Would you mind posting up your diet?

----------


## 6ft5

Rough times happen, don't stress to much. Every week is rough for me lmao!

----------


## Skywalker727

Ive been working alot past few days so havnt posted. but i have alot to tell you guys.

ill start by answering vaders and some1 earlier in the thread that asked me to post my diet. The truth is i dont hav a Set diet like most of you probably do. with work and the way my stomach is sometimes i have to make constant adjustments. BUT the plan i stick to is every 3 hours i eat a solid meal that i know consist of at least 35 grams of protein and plenty of good carbs. you guys think thats bad not to be completely specific on meals? or do some of you do something similar? 

GAINS-- im up to about 203-204 and liking what i see in the mirror. strength is through the roof so im killin it in the gym and enjoying each workout. 
I finally got my order of pins in the mail which makes life alot easier cuz i was having trouble every fukin time i went to the pharmacy. tried several and all gave me sh1t. im assuming my age was a factor but that wont be an issue anymore. got enough for 2 more cycles, lol. 

LOOK-now the bad news is, im almost positive im experiencing some gyno. my nipples have definately become sensitive and i feel like have become very puffy. and im pretty sure that i do feel the lump on both sides. ive thouroughly read C Binos post about gyno but i hav a few questions and hope you guys give suggestions.

Where would be the best place to get some Letro?
should i try nolva first?
and How detramental is taking these gonna be to my gains?
treating the gyno is a priority but i wanna know all i can about what its gonna do me.

----------


## oldschoolfitness

looks like you have made some nice gains bro. can't really help with the gyno thing but someone will get you pointed in the right direction. i may have missed it, but how many more weeks you got left?? just wondering because 20 lb weight increase is already job well done.

----------


## vaders4

I think run nolva 20mg ed until it subsides, then kick it down to 10mg. but dont quote me on that.

You're holding a lot of water, it's very easy to tell from your pics. I can see it very easily in your stomach/chest area the most.

Your nipples also look a little puffy. Are you running arimadex?

----------


## Matt

Most of your gains will be water weight and ive noticed that after several requests you still havnt posted your diet....

----------


## Skywalker727

yo its sunday morin and im about to go to the gym. thought i would check in first tho. 
@ 007 i guess you didnt read my post. i explained my diet in there. 
but im interested in feedback on that. is that a big mistake not having set meals? im eating a sh1t load and very clean protein and complex carbs it just changes day to day. like what meal at what time etc etc

So i definately have gyno. so ill ask 1 more time. what would be the best approach for me to take. try nolva? or get letro asap?

status: Starting week 6 monday.

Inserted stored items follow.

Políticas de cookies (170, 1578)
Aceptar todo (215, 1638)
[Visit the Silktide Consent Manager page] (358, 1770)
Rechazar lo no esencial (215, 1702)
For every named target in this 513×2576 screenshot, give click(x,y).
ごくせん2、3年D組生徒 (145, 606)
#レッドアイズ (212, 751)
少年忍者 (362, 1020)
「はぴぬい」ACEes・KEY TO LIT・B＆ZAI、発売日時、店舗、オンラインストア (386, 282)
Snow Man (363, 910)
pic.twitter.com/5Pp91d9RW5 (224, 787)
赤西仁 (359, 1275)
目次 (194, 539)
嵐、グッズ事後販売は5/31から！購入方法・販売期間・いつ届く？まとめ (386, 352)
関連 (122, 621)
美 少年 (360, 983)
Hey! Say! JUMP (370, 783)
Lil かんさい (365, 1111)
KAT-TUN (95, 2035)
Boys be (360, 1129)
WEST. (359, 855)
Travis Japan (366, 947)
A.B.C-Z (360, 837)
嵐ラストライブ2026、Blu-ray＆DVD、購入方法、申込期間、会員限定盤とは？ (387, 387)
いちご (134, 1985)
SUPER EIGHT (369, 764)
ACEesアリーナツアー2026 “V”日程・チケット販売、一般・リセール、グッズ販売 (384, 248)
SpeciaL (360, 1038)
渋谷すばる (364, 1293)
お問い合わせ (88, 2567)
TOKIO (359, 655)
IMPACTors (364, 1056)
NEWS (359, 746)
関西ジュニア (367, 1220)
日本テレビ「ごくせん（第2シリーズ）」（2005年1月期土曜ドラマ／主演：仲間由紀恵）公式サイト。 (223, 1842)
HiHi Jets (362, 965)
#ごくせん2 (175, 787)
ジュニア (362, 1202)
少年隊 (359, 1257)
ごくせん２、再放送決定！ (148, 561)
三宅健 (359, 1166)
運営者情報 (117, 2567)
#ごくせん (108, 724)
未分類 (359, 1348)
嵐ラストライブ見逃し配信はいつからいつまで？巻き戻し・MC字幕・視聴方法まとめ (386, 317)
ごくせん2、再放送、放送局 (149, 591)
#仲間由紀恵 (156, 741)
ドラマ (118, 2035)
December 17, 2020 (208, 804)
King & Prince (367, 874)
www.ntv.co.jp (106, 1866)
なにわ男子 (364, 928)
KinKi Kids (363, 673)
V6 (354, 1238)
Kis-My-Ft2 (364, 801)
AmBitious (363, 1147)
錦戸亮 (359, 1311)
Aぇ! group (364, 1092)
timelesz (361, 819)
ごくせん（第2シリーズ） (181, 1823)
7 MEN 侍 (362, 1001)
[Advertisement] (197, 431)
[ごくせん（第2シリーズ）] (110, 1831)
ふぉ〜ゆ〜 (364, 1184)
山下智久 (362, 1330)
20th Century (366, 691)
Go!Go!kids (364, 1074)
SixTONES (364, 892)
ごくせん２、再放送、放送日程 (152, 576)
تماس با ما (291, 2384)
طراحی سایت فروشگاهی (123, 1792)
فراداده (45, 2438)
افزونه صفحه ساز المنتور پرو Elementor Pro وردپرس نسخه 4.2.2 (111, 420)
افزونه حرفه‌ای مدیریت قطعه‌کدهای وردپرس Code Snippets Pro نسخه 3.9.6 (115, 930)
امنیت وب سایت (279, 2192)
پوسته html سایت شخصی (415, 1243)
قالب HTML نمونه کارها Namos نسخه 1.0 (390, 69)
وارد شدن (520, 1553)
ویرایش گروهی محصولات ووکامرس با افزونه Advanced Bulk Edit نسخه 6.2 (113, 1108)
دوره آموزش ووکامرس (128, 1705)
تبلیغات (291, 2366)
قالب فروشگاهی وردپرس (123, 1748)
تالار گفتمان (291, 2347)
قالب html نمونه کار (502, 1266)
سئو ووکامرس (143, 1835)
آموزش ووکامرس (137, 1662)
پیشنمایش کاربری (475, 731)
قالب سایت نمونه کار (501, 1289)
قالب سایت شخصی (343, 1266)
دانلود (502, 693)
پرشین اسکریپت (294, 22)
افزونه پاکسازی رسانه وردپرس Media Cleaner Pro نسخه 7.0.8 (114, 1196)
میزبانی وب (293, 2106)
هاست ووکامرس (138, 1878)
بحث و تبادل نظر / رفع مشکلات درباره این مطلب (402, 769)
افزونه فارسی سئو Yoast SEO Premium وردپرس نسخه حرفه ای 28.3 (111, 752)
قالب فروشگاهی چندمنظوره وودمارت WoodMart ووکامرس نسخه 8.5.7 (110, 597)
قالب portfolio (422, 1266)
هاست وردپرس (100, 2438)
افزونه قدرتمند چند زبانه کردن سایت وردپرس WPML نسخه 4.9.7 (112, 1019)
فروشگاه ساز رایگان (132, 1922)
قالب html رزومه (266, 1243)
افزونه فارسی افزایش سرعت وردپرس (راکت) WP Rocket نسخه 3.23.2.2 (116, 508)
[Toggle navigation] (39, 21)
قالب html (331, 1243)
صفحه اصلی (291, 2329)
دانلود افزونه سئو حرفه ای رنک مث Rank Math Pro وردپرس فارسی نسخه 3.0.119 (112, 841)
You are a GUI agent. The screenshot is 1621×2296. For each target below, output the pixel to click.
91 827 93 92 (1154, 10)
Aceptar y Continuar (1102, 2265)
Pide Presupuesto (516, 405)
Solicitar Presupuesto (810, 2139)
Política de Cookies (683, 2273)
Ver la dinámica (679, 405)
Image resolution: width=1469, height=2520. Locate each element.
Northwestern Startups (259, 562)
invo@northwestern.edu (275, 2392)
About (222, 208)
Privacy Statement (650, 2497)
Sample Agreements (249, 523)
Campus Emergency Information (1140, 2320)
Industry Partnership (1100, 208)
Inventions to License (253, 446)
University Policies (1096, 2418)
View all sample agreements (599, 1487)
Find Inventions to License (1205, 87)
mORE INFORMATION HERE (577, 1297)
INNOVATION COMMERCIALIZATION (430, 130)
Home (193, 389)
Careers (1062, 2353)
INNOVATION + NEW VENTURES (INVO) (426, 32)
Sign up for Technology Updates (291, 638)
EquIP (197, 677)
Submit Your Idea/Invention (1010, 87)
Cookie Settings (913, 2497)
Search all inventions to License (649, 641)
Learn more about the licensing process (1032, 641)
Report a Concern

D/bol is finished. still injecting 600 mg of test 400 weekly. 

and im definately gonna put treating gyno my 1st priority? but just so im aware, cuz at the moment im very unclear to be honest. but im wanting to gain as much knowledge as possible. 

Does taking nolva to treat gyno really fuk up the cycle as far as gains and test lvls.. ? if some1 could xplain in depth or give me a helpful link it would be much appreciated. peace guys

----------


## vaders4

I'd start taking 10, even 20mg of nolva daily to combat the gyno.

Letro from what I understand will totally wipe out your estrogen levels and you don't want that. Maybe letro after cycle if you have some serious gyno issues (I've heard it can actually reverse gyno in some cases).

The fact that you don't have a "set diet" is a huge problem and is the main issue why you will not grow on or off cycle.

You should have 6 to 7 planned meals a day.

----------


## Skywalker727

Yo its Monday - start of week 6. weight is 204 so up 24 lbs. strength is crazy, appetite and focus have been good this week. I feel like im in the very best shape ive ever been, aside from the obvious weight increase. so im doin good. only problem is im definately experiencing gyno and im goin to start treating with nolva Tommorrow. Im posting this pic so you guys can judge my gains of course but it also shows the puffiness in my nipples. 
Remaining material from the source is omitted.